« Premier roman ? Premier récit, plutôt. Récit dont je gage cependant que les lecteurs (hormis les Congolais) le prendront pour un roman, alors qu’il s’agit bien d’un récit réel. » La question est d’Henri Lopès dans sa préface. Comment lire le texte d’Aimée Gnali ? Du point de vue de l’histoire, Beto na Beto relève de l’autobiographie. Il s’agit d’une histoire d’amour entre l’auteur et Lazare Matsocota , ancien Secrétaire général de la F.E.A.N.F (Fédération des Etudiants d’Afrique Noire Française), assassiné en 1965 au Congo-Brazzaville. Sur le plan de la conduite du récit, Beto na Beto est incontestablement un roman. Le livre s’ouvre par un jeu de prolepse à Paris et se poursuit au Congo. Une construction non-linéaire montrant combien Aimée Gnali maîtrise l’art de la narration. On sera particulièrement sensible à la belle langue de ce récit : un style dépouillé, allant droit à l’essentiel, sans sentimentalisme ni pathos. Quant au sens, Beto na Beto constitue une contribution à l’histoire des mentalités au Congo.
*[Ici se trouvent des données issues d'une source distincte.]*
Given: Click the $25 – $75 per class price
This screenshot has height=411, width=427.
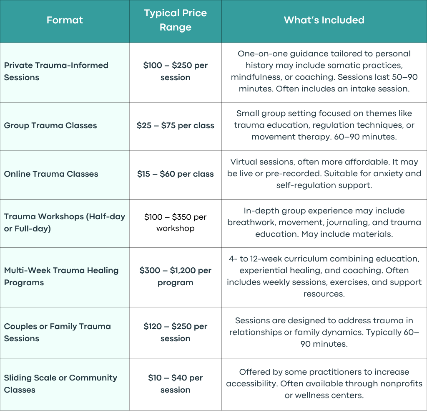Looking at the screenshot, I should 176,125.
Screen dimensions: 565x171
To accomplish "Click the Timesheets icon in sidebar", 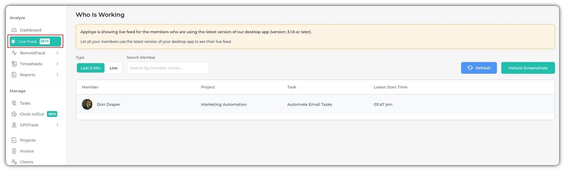I will pos(14,64).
Le grand mérite d’Aimée Gnali est ainsi d’avoir, à partir d’une histoire sentimentale, réussi à nous raconter en une centaine de pages l’histoire politique du Congo post-colonial. Une histoire dont le tribalisme est la gangrène. Le titre du récit (est-ce un clin d’il à Biso na biso de Passi ?) est à cet égard édifiant : il signifie tout simplement « entre nous à huit clos », à l’abri de toute autre présence ethnique. Et comme si le titre ne suffisait pas, le sous-titre oriente avec force la lecture du livre.
En mettant l’accent sur le tribalisme, Aimée Gnali fait un pied de nez aux politologues congolais qui, malgré la présence des partis tribaux, malgré les nombreuses victimes des guerres ethniques, continuent à réfuter le poids de la tribu dans la gestion de la Cité. Or, le grand enseignement de Beto na beto, est précisément que le tribalisme, comme apanage de la passion, étouffe au Congo toute forme de raison. On voit ainsi un intellectuel de la trempe de Matsocota crouler malgré lui sous le poids de l’arrogance tribale.
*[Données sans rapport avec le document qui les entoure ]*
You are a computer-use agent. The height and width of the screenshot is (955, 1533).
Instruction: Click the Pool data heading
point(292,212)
Mais le livre de Gnali va au-delà du tribalisme. Sur le plan panafricain, il rend compte de l’échec politique d’une génération, celle de la F.E.A.N.F. Au niveau du Congo, Beto na Beto peut être lu comme une méditation sur l’histoire. Il nous montre bien que les violences politiques et militaires actuelles y ont une longue tradition. Puisant dans sa mémoire individuelle, Gnali nourrit à sa manière la mémoire nationale. Ce livre est un legs aux jeunes générations : il rend hommage à la mémoire de Matsocota tout en soulignant ses contradictions ; il donne une sépulture à Pouabou, décédé lui aussi en 1965. Mais plus encore, ce livre est un vibrant hommage à l’amitié, une amitié d’outre-tombe. Par sa sincérité, sa justesse de ton, son économie du discours, ce livre est l’un des plus beaux écrits sur le Congo contemporain.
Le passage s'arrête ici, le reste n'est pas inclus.